DO THIS: Please extract every line of the listing below verbatim, leaving out the pictures.

Screen-element location records:
▬▬▬▬▬▬▬▬▬▬
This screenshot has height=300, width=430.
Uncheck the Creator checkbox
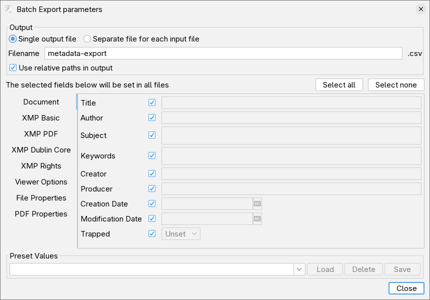click(x=152, y=174)
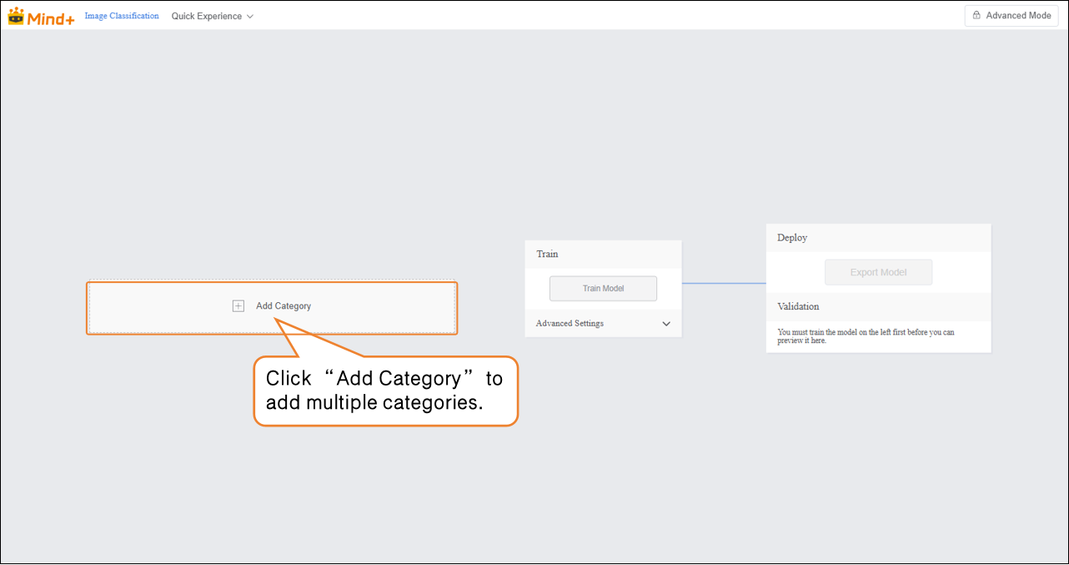
Task: Expand the Advanced Settings section
Action: (570, 324)
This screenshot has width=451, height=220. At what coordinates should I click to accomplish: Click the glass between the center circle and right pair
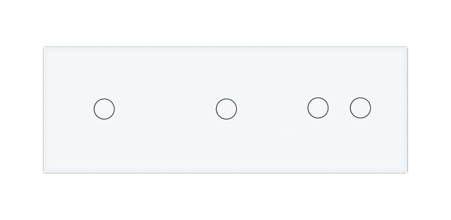coord(272,109)
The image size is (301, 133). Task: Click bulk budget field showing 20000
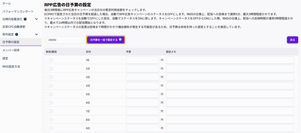[66, 40]
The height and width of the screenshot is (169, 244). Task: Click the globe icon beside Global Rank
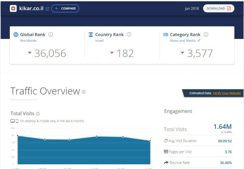point(16,34)
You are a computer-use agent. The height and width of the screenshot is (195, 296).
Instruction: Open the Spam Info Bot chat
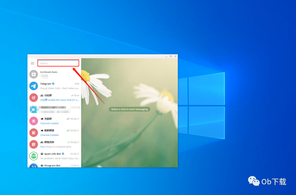[x=54, y=156]
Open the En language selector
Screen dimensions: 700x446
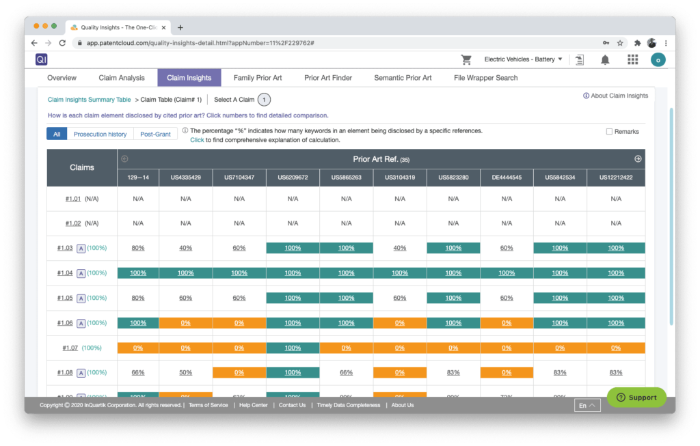point(587,404)
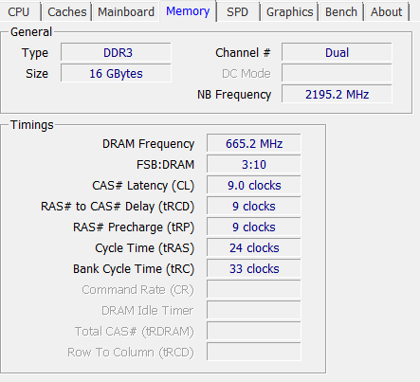Click the 16 GBytes size field

coord(116,73)
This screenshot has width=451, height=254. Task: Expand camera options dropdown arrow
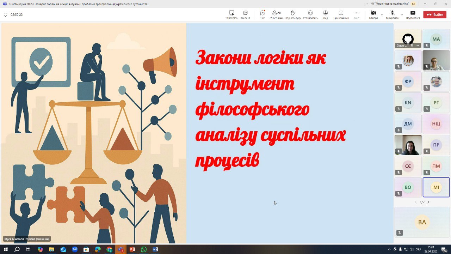[x=382, y=15]
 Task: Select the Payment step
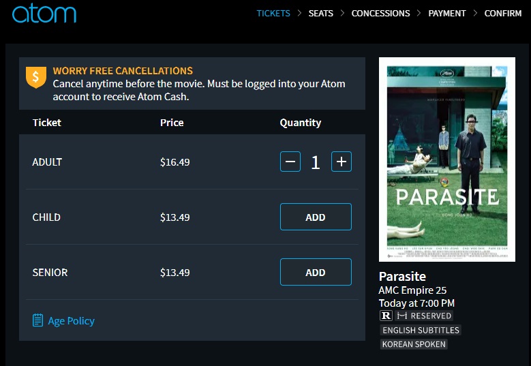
▬▬▬▬▬▬▬▬▬▬
REPLY:
This screenshot has height=300, width=430.
Uncheck the Creator checkbox
click(x=152, y=174)
Task: Expand the Advanced Settings section
Action: (570, 324)
This screenshot has width=451, height=220. At what coordinates should I click to accomplish: Click the glass between the center circle and right pair
coord(272,109)
The image size is (301, 133). Task: Click bulk budget field showing 20000
[66, 40]
The height and width of the screenshot is (169, 244). Task: Click the globe icon beside Global Rank
point(16,34)
You are a computer-use agent. The height and width of the screenshot is (195, 296).
Instruction: Open the Spam Info Bot chat
[x=54, y=156]
Open the En language selector
Screen dimensions: 700x446
point(587,404)
Click the 16 GBytes size field

coord(116,73)
This screenshot has width=451, height=254. Task: Expand camera options dropdown arrow
[x=382, y=15]
 Task: Select the Payment step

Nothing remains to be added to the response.